抽出テキスト:
**********
要素2は、自社の独自の情報(コンテンツ:製品・サービスなど)を持つことです。多くの企業は、現在すでにコンテンツを持っているので、APIを提供することでサプライサイドとなり得ます。

要素3は、情報以外の面において、ユーザの好む応答をする能力です。日本は、特に図中の「エンタメ」や「癒し」において、かなり高い障壁を持っているので、強みを発揮できる部分なんじゃないかと思います。ただし、はじめはコンテンツの一つとして(AITuberなど)、ここでいうデマンドサイドでもサプライサイドでもないところで進化すると考えられます。

ChatGPTに「着せ替え機能」が登場すると、デマンドサイドに対して、情報ではなくキャラクターを提供するサプライサイドになることが考えられます。ただこれは、情報だけを抜かれる形と異なり、利用に対してユーザやデマンドサイドから十分な利用料を得られそうです。
**********
記録一覧:
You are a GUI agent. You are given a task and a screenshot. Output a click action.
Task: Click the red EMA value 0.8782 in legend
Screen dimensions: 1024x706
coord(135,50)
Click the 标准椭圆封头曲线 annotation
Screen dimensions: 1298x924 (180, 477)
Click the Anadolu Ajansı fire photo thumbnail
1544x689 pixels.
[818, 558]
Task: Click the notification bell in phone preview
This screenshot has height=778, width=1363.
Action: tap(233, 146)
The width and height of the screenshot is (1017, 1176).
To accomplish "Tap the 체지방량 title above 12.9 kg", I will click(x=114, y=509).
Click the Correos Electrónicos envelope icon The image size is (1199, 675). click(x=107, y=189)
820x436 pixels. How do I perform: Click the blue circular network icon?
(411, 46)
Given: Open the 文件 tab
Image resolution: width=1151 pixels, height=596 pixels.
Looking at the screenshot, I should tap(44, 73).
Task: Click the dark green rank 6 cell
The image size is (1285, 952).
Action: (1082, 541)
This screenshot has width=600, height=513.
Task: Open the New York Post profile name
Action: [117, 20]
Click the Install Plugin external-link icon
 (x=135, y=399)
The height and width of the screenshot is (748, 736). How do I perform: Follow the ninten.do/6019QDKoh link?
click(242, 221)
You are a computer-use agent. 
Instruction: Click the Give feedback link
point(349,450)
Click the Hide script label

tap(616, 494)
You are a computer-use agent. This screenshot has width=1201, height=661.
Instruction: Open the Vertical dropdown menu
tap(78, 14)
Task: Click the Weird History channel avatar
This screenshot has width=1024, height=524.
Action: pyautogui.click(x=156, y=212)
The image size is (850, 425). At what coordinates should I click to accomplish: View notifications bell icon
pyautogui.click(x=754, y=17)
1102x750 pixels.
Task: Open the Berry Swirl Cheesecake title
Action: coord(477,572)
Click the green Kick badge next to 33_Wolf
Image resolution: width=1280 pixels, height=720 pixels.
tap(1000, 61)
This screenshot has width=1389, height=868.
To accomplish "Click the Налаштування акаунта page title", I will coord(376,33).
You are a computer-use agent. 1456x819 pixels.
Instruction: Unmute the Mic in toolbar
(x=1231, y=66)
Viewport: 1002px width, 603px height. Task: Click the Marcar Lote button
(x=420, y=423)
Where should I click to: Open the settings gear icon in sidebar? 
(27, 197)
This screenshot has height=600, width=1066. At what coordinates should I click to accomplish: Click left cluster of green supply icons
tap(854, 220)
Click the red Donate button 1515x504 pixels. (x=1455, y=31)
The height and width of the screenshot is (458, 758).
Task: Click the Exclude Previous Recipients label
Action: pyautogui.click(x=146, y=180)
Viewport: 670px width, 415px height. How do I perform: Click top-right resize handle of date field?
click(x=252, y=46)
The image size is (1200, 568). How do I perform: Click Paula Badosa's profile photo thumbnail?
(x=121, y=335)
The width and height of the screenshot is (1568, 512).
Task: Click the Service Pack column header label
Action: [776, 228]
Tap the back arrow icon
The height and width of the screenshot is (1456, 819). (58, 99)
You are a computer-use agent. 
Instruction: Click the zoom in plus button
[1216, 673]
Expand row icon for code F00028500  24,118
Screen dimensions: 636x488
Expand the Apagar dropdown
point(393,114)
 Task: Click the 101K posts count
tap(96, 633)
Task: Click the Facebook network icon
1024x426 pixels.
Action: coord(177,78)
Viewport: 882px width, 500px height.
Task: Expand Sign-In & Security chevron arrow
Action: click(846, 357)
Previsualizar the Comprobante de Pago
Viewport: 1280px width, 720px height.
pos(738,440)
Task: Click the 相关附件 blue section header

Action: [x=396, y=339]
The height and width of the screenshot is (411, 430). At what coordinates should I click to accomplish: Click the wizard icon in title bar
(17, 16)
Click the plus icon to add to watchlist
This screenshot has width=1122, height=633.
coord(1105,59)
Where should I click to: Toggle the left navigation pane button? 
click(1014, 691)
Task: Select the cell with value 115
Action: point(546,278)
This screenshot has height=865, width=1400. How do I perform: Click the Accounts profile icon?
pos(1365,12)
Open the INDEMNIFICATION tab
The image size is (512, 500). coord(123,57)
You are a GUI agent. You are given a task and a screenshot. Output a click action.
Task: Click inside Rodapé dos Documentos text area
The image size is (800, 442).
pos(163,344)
**********
作業一覧:
A. AIのサプライサイドに関する文章のうち、「要素3は、情報以外の面におい」から始まり「分な利用料を得られそうです。」で終わる部分を、一字一句違えずに再掲してください。
B. AIのサプライサイドに関する文章を、最後に示された文の後から書き継いでください。

各作業の回答:
A.
要素3は、情報以外の面において、ユーザの好む応答をする能力です。日本は、特に図中の「エンタメ」や「癒し」において、かなり高い障壁を持っているので、強みを発揮できる部分なんじゃないかと思います。ただし、はじめはコンテンツの一つとして(AITuberなど)、ここでいうデマンドサイドでもサプライサイドでもないところで進化すると考えられます。

ChatGPTに「着せ替え機能」が登場すると、デマンドサイドに対して、情報ではなくキャラクターを提供するサプライサイドになることが考えられます。ただこれは、情報だけを抜かれる形と異なり、利用に対してユーザやデマンドサイドから十分な利用料を得られそうです。

B.
チャットボットをめぐる企業のシナリオ

各要素を持つ企業とチャットボットに関するシナリオを考えてみます。

まず、要素1についてです。これは、LLMを開発でき、そのアプリケーションを開発できる企業です。OpenAIはまさにここに入るでしょう。要素1を持つ企業は、要素2を取り入れる動きをします。Pluginsはプラットフォームとして集める方向です。この記事にあるようなデマンドサイドとしてサプライサイドの構図です。Mirosoftとの提携も、別の形で要素2を取り入れる動きと捉えられます。

他にも、現在乱立している、OpenAIなどのLLMのAPIを使ったLLMサービスもここに入ります。しかし、コア部分をOpenAIなどに抑えられているため、独自のLLMを開発できなければ、独自性が生まれず消えていくと考えられます。

次に、要素2を持つ企業です。これは、デジタルやリアルのコンテンツを持つ企業です。要素2を持つ企業は、要素1を取り入れようとします。特にデジタルコンテンツを持つ企業は親和性が高く、動きが活発です。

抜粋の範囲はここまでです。